**Document excerpt**
▬▬▬

Moreover, I suppose that I am a bit jaded when it comes to Gideon because I recently read this article by Paul Butler. The citation is: Paul D. Butler, Poor People Lose: Gideon and the Critique of Rights, 122 Yale L. J. 2176 (2013). Here is the abstract.
A low income person is more likely to be prosecuted and imprisoned post-Gideon than pre-Gideon. Poor people lose in American criminal justice not because they have ineffective lawyers but because they are selectively targeted by police, prosecutors, and law makers. The critique of rights suggests that rights are indeterminate and regressive. Gideon demonstrates this critique: it has not improved the situation of most poor people, and in some ways has worsened their plight. Gideon provides a degree of legitimacy for the status quo. Even full enforcement of Gideon would not significantly improve the loser status of low-income people in American criminal justice.This article is one of many Gideon-focused articles in Yale's symposium issue commemorating the fiftieth anniversary of the landmark ruling that the Sixth and Fourteenth Amendments required states to provide counsel to indigent criminal defendants. While I think that Butler's article makes some controversial claims, he makes it clear that a Gideon-centered approach to systematic injustice in criminal law is at best incomplete, and at worst, destructive.

▬▬▬

**Data lines**
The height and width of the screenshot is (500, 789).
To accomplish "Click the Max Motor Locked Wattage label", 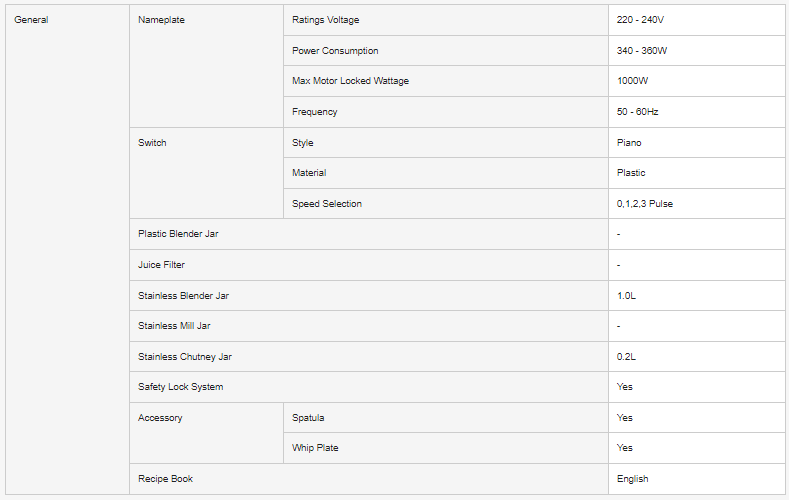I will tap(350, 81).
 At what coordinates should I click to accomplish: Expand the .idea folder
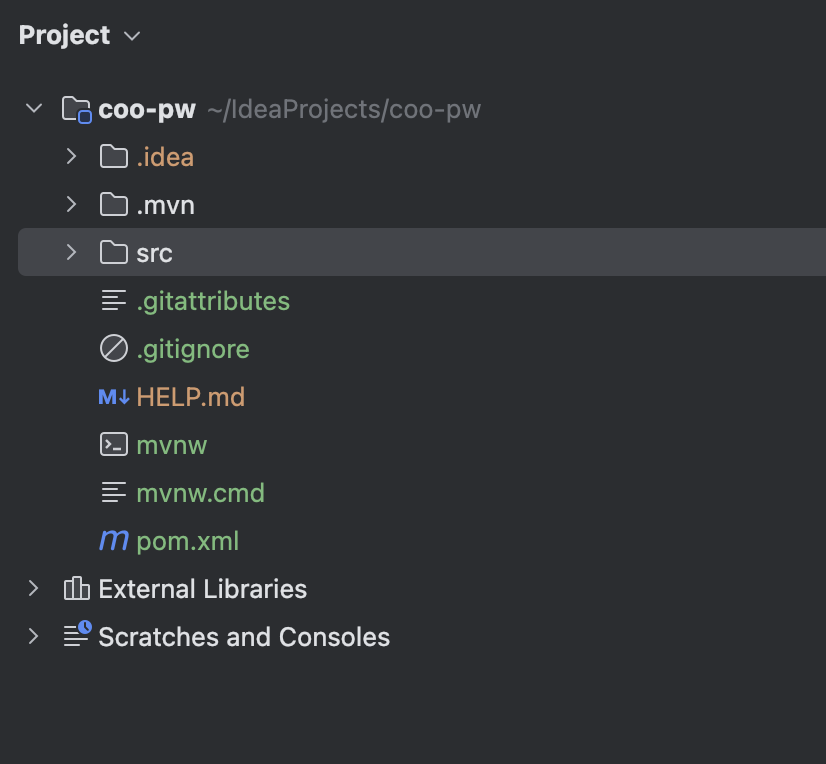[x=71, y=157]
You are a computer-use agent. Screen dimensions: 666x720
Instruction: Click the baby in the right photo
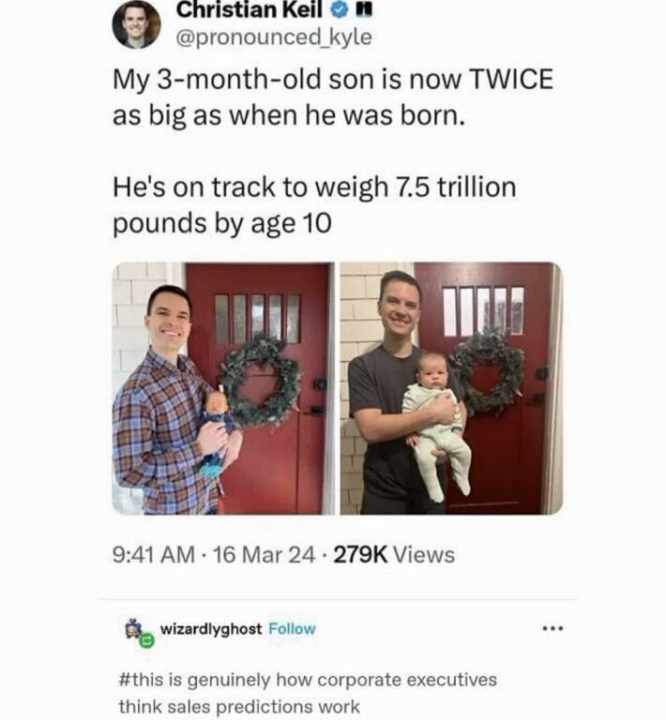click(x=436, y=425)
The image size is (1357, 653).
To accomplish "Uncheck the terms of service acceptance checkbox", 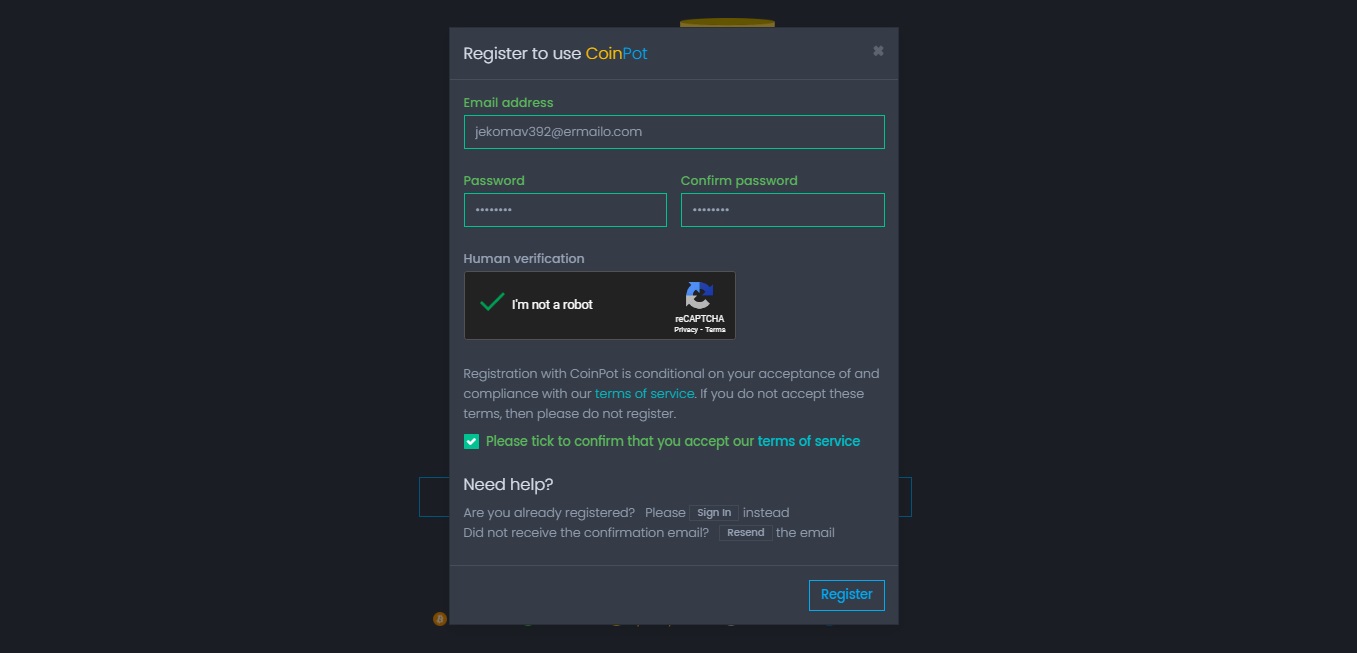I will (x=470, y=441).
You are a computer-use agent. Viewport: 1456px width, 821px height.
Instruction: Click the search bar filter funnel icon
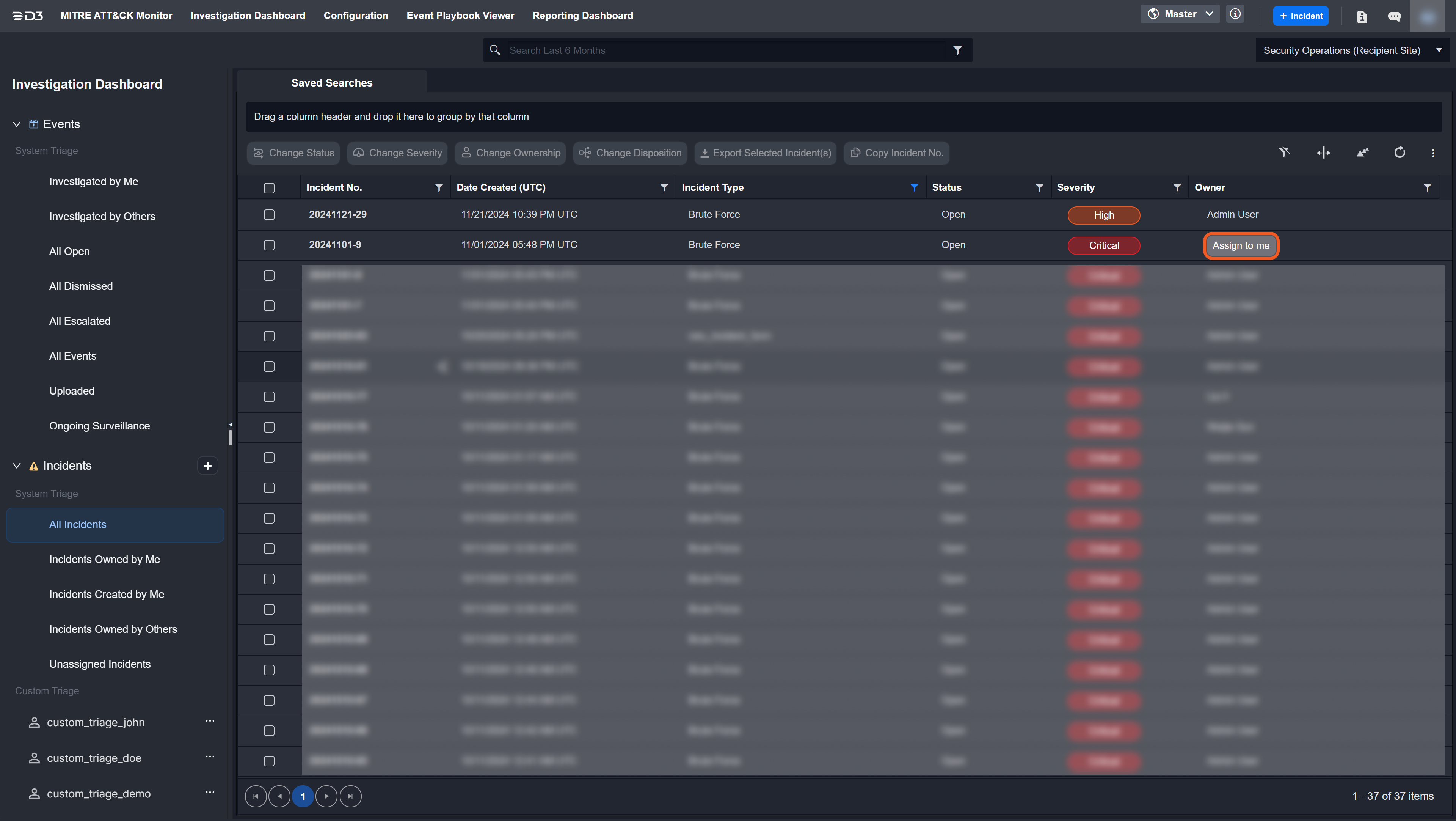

▬▬▬

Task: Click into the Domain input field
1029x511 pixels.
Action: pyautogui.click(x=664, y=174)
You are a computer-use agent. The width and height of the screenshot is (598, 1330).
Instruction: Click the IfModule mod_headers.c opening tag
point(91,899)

▬▬▬

**Prompt**
In the passage on Gideon, why does the abstract say poor people lose in American criminal justice? The lines have nothing to do with what is asked here.

**Solution**
They are selectively targeted by police, prosecutors, and law makers, not because they have ineffective lawyers.